INSTRUCTIONS FOR THE TASK
Please transcribe the data below in full. Omit any picture you find in it.

___ WORKING DATA

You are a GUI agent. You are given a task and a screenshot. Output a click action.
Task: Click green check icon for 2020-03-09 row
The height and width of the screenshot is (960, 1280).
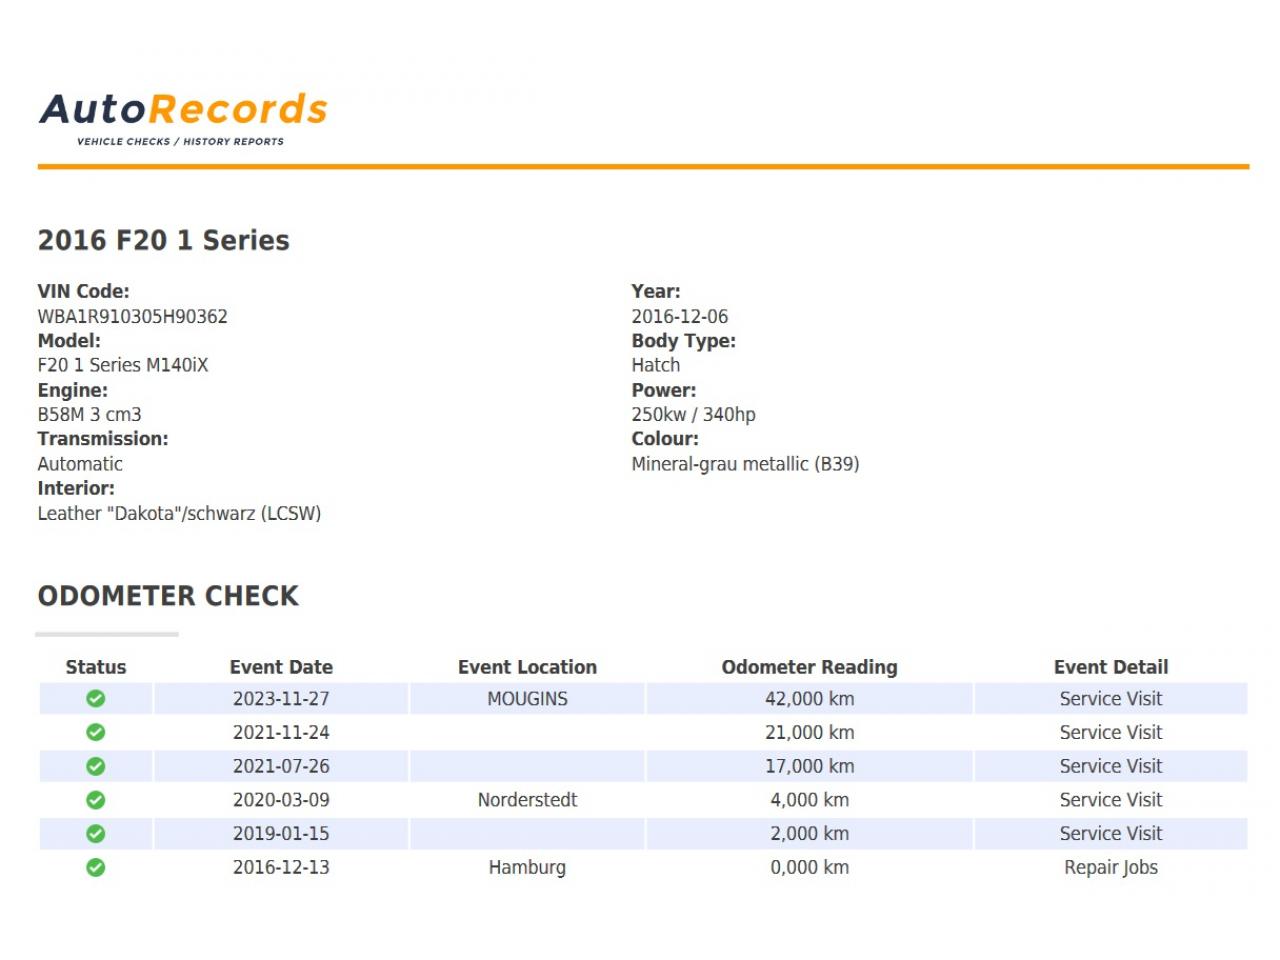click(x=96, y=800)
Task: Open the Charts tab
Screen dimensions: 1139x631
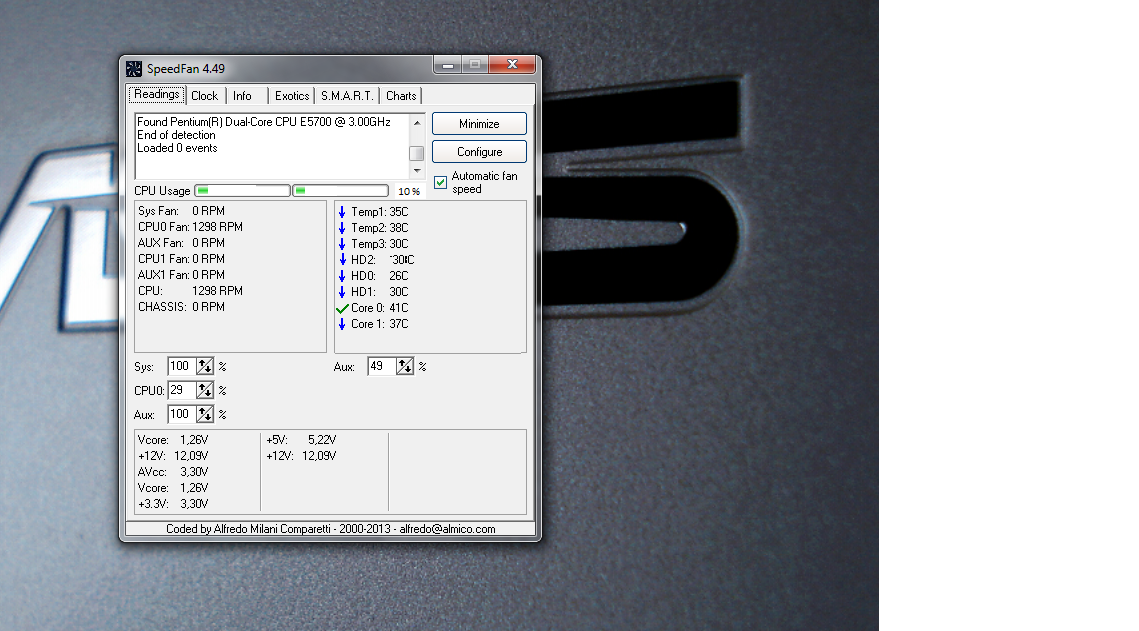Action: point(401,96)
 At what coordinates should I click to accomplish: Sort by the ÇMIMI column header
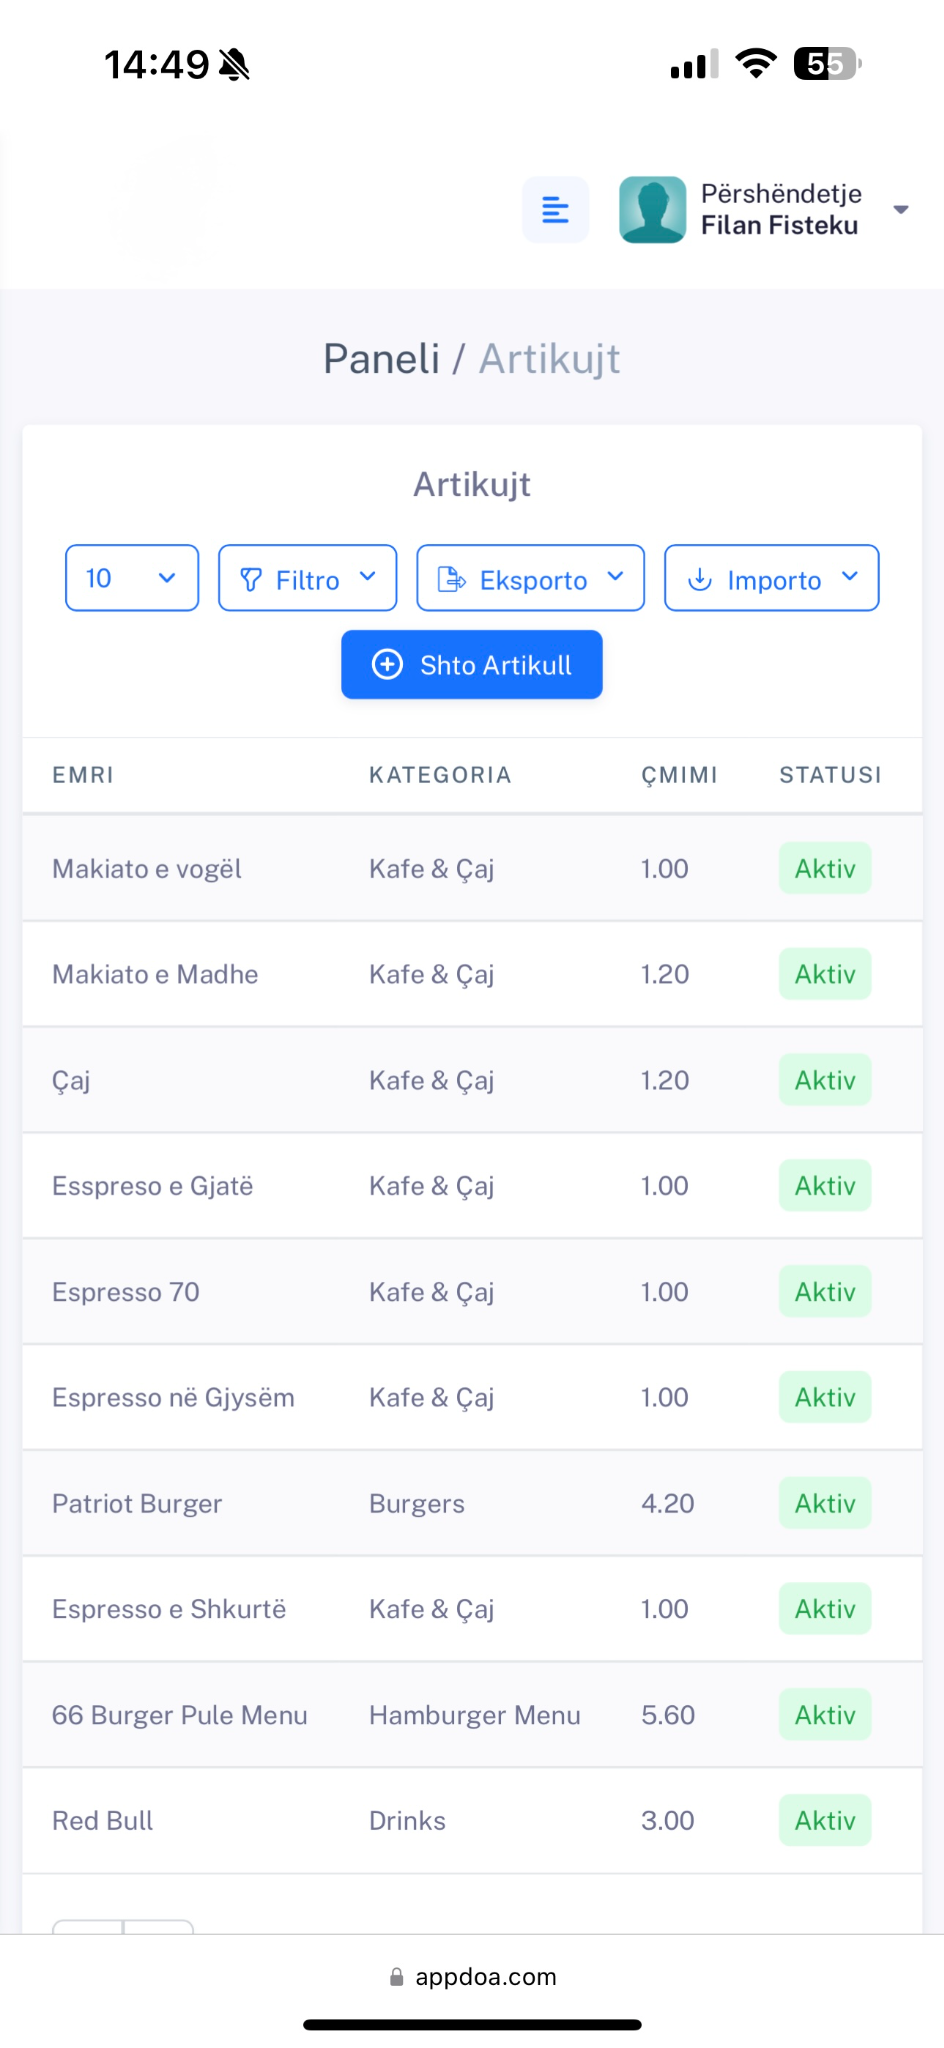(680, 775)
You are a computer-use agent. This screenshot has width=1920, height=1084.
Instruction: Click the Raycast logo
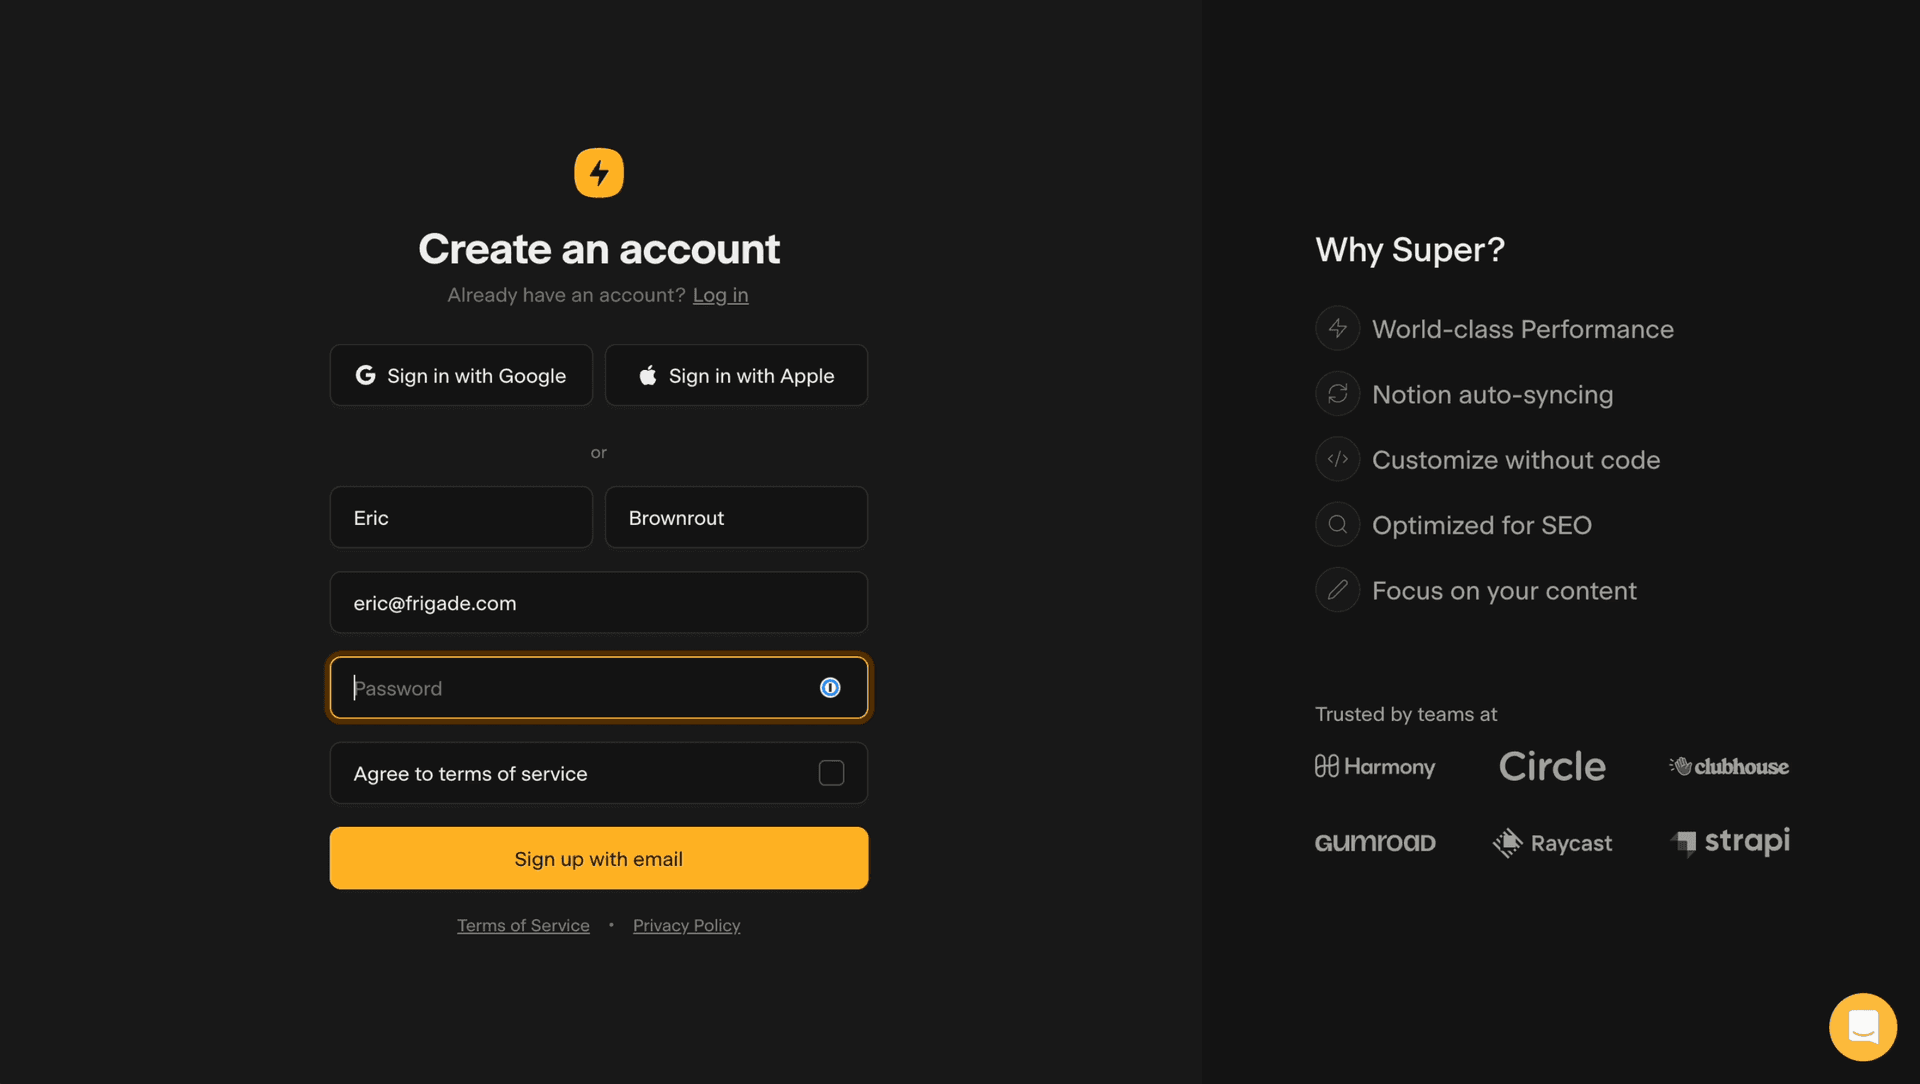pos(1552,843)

______

ANSWER BOX
You are a GUI agent. You are given a task and a screenshot. Output a click action.
Task: Click green check icon for 2020-03-09 row
The height and width of the screenshot is (960, 1280).
click(x=96, y=800)
Task: Open the Charts tab
Screen dimensions: 1139x631
Action: point(401,96)
 At what coordinates should I click to accomplish: Sort by the ÇMIMI column header
(680, 775)
You are a computer-use agent. This screenshot has width=1920, height=1084.
Instruction: Click the Raycast logo
pos(1552,843)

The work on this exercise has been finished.